• Work task:
Reproduce verbatim all of the data given below, but do not carry over the images.

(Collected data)
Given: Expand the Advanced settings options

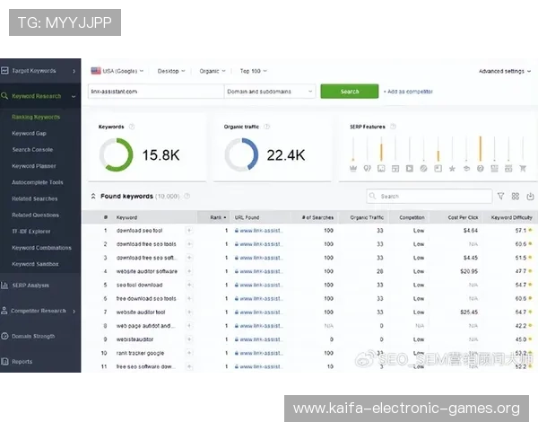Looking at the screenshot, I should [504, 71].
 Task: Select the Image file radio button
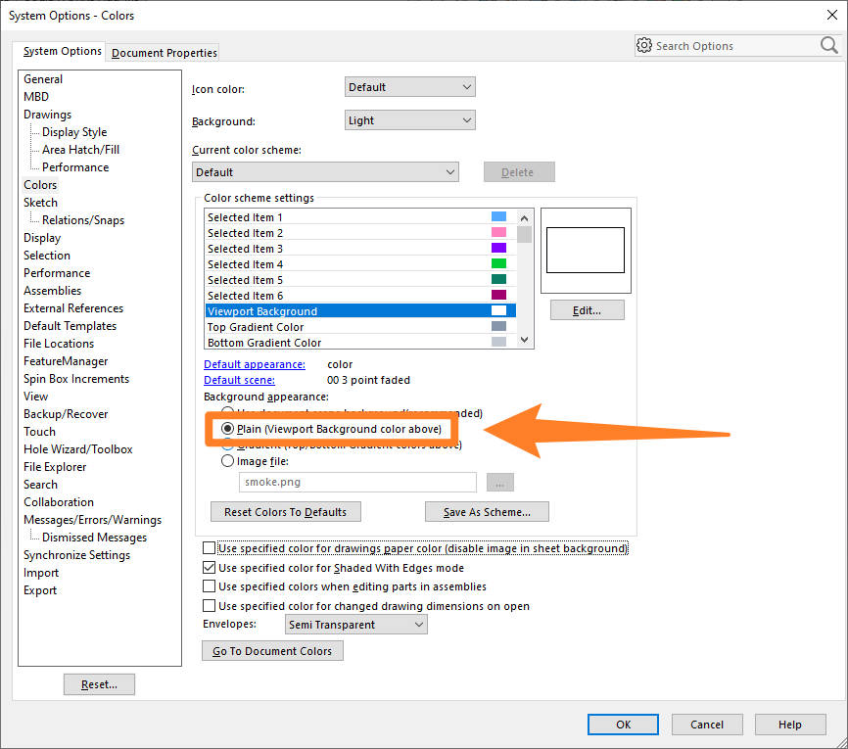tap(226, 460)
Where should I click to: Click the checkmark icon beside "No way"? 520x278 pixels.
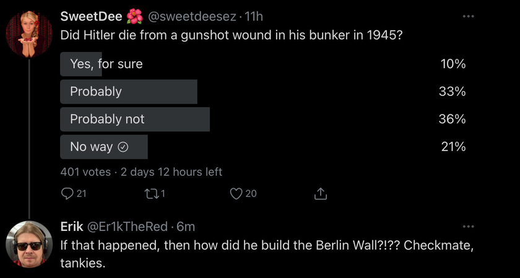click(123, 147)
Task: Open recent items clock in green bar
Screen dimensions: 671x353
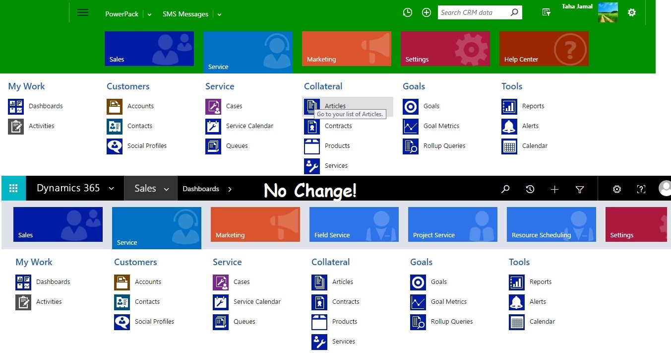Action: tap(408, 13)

• Expected output:
Given: Expand the Advanced settings options

Looking at the screenshot, I should [504, 71].
 Task: Select the Image file radio button
tap(226, 460)
Where should I click to: Click the checkmark icon beside "No way"? 520x278 pixels.
click(123, 147)
Task: Open recent items clock in green bar
Screen dimensions: 671x353
Action: tap(408, 13)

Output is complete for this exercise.